Mindshare uzmanlarından Üsküdar İletişim öğrencilerine medya planlamasının incelikleri
Haber \ Fotoğraf: Suden Gülsüm Işık
Üsküdar Üniversitesi İletişim Fakültesi Reklamcılık Bölümü tarafından düzenlenen seminerde, medya planlama ve dijital reklamcılıkla ilgili önemli konular ele alındı. Seminerin moderatörlüğünü Doç. Dr. Cihan Becan üstlenirken, konuşmacılar Mindshare Türkiye'den Elif Sarıhan Elmas ve Ece Yıldız oldu.
GroupM bünyesinde faaliyet gösteren Mindshare’in üst düzey yöneticileri Elif Sarıhan Elmas ve Ece Yıldız, medya planlamanın dinamiklerini öğrencilerle paylaştı. Etkinliğin moderatörlüğünü Dr. Öğr. Üyesi Cihan Becan üstlendi.
Elif Sarıhan Elmas: “Her şey bir hedefle başlar”
Elif Sarıhan Elmas, medya planlamanın temelinde hedef belirlemenin yer aldığını ifade ederek, reklam kampanyalarının yalnızca görünürlük sağlamak değil, aynı zamanda belirli bir davranışı tetiklemek üzere kurgulanması gerektiğini belirtti. Elmas, “Reklamcılıkta ve medya planlamasında aslında her şey bir hedefle başlar. Bu hedef, kimi zaman satış olabilir, kimi zaman bilinirlik, kimi zaman da algı değiştirmek. Bu hedefin net bir şekilde ortaya konması gerekiyor ki, tüm strateji bu doğrultuda kurulabilsin” dedi. Medya planlamanın artık yalnızca mecraları satın almak değil, doğru anda, doğru yerde, doğru mesajla tüketiciye ulaşmak olduğunu vurgulayan Elmas, şunları ekledi: “Bugünün dünyasında, bir marka sadece görünmekle yetinemez. Onun için önemli olan, karşısındaki kişinin zihnine girebilmek. Bu da ancak derin içgörülerle, iyi analizle ve yaratıcı medya çözümleriyle mümkün" ifadelerini kullandı.
Ece Yıldız: “Tüketiciye ulaşmak için önce onu anlamak gerek”
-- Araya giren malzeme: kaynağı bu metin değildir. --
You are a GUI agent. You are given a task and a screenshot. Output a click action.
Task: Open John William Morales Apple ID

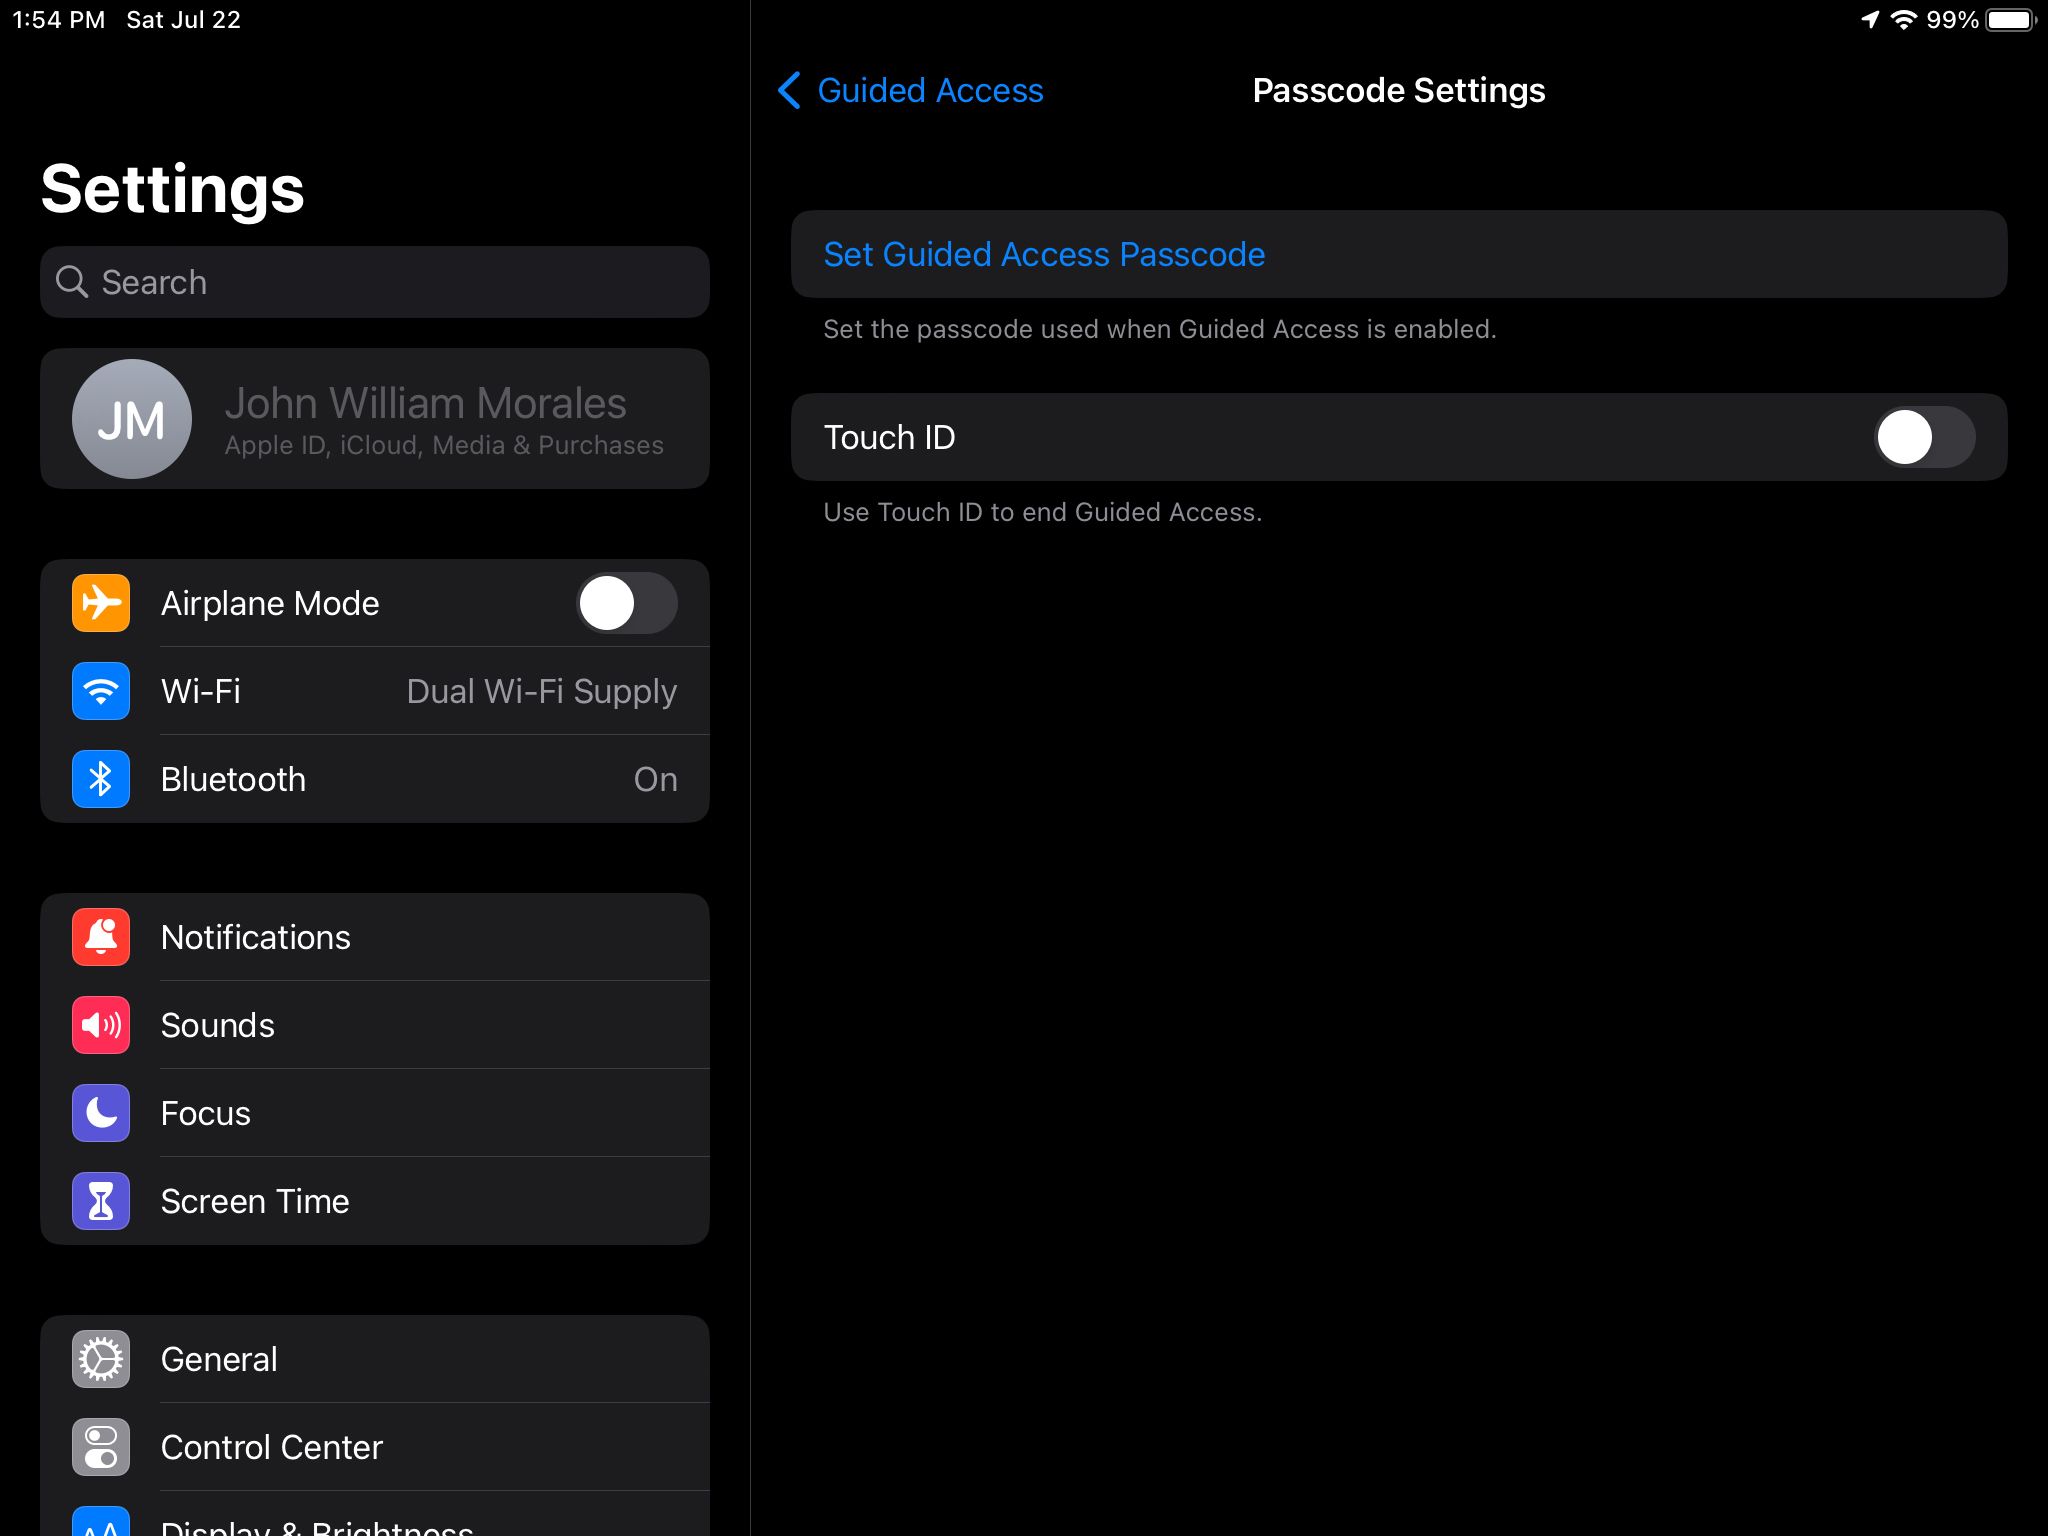coord(425,418)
Ece Yıldız ise, medya planlamanın önemli aşamalarından biri olan tüketici içgörüsüne dikkat çekti. Tüketici içgörüsünün bir kampanyanın temel yapı taşı olduğunu vurgulayan Yıldız, bu sürecin gözlem ve veri analiziyle desteklenmesi gerektiğini şu sözlerle ifade etti: “Tüketiciyi gözlemlemeden, onun hayatına temas etmeden gerçek bir içgörü elde edemeyiz. İçgörü sadece bir fikir değil; insanların davranışlarının ardındaki duygusal, sosyal, kültürel nedenleri anlamaktır. Gözlem çok kıymetlidir. Her medya planlamacı bir sosyolog gibi çalışmalı”. Bu noktada İngiltere merkezli başarılı bir kampanyaya örnek veren Yıldız, Sport England tarafından gerçekleştirilen ve 14-40 yaş arası kadınları spora teşvik etmeyi amaçlayan “This Girl Can” kampanyasını anlattı. “Yapılan araştırmalarda bu yaş grubundaki kadınların spor salonuna gitmek istemediği, çünkü orada vücutlarının yargılanacağını düşündükleri ortaya çıktı. Yani insanlar kendilerini iyi hissetmiyorlar, dışlanmış gibi hissediyorlar. İşte bu bir içgörü. Kampanya da bu içgörü üzerine kuruldu: ‘Evet, terliyorsun ama güçlü hissediyorsun.’ Mesaj şu: ‘Sen de yapabilirsin.’ Bu, kadınları cesaretlendirdi ve spor salonlarına gitme oranlarını artırdı.” Konuşmalarında medya planlamanın hem rasyonel hem de duygusal bir süreç olduğunu belirten Elmas ve Yıldız, dijitalleşmenin sektöre kattığı yeniliklere de değindi. Elmas, bu süreci “Veriyle hayal gücünün evliliği” olarak tanımlayarak, “Elimizde çok fazla veri var ama sadece veriyle bir yere varamayız. Yaratıcılığı da işin içine katmalıyız” dedi.
Öğrencilerin sorularıyla etkileşimli hale gelen oturumda, sektörün dinamik yapısı, reklam verenle ajans ilişkisi ve gençlerin kariyer planları üzerine de konuşuldu. Etkinliğin sonunda moderatör Doç. Dr. Cihan Becan, sektör profesyonellerinin deneyimlerini öğrencilere aktarmasının büyük değer taşıdığını belirterek Elmas ve Yıldız’a teşekkür etti.